The Importance and Anti-Infective Properties of Human Milk
Breastfeeding from a woman who is in good health and nutritional status provides a complete food which is unique to the species. There is no better nutrition for healthy infants both at term and during the early months of life.
Advantages Associated with Breastfeeding
- Prevention of infection
- Nutrition and economic factors
- Breastfed babies are less liable to be overweight
- Breastfeeding provides protection against diabetes mellitus in newborns.
- Breastfeeding decreases ovulation, thus helping to space births
Anti-Infective Properties of Human Milk
There have been numerous reviews of the anti-infective properties of human milk since human milk contains T-lymphocytes, B-lymphocytes, and macrophages – possible important for –
- Preventing necrotizing enterocolitis.
- Preventing non-specific antiviral agents.
- Neutralizing antibodies to poliomyelitis.
- Immunoglobins IgA, IgG, IgM.
- Lactoferrins, which with immunoglobins protect against enteric infections and cholera.
- Preventing non-specific agents, such as lysozyme, lacto-peroxidase, and transferrin, which inhibit bacterial growths.
However, colostrum contains a high concentration of C3 (Serum Concentration), (immunoglobulin A) and lactoferrin which is important for protection against Gram-negative organism in the newborn child. It contains antibodies against the respiratory syncytial virus.

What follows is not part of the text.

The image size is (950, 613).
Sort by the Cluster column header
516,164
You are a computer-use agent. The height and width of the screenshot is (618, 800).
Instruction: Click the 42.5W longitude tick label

Complementary Feeding In Infants
Complementary feeding refers to the transition from exclusive breastfeeding to family food, which typically covers the period from 6 to 24 months of age even though breastfeeding may continue up to 2 years of age and beyond. That is how WHO defines complementary. It is food added to the diet of the baby, without compromising on breast milk intake.
Guidelines On Infant And Young Child Feeding
- Timely introduction of complementary foods (solid, semi-solid or soft foods) at 6 to 8 months.
- Age appropriate complementary feeding for children 6-23 months while continuing breastfeeding.
- Especially, children should receive food from 4 or more food groups –
1.Grains, roots and tubers, legumes and nuts
2. Dairy products
3. Flesh foods
6. Vitamin A rich fruits and vegetables
7. Other fruits and vegetables
- Fed for a minimum number of times –
- 2 times for breastfed infants 6-8 months
- 3 times for breastfed children 9-23 months
- 4 times for non-breastfed children 6-23 months
- Active feeding for children during and after an illness
Hence, it can be said that infants are born with the ability to learn to like new foods. However, this ability seems to be maximal between 4 months to 2 years.
This is the window of opportunity to introduce complementary foods. Hence, practices that favor the successful introduction of complementary foods include –
- Exclusive breastfeeding for the first 6 months of life.
- The timing of complementary feeding between 17 to 26 weeks, an introduction to new flavors as early as possible and variety in food texture after around 6 months.
- Most noteworthy, there should be early and repeated exposures to individual foods especially vegetables
- Primarily, the taste properties of complementary foods impact acceptance. Hence, appropriate cooking or preparation may increase acceptance. Thus, exposure may be needed when the food is disliked.
Therefore, the fact that breastfeeding has psychological advantages for the baby. The physical contact between mother and baby is also important.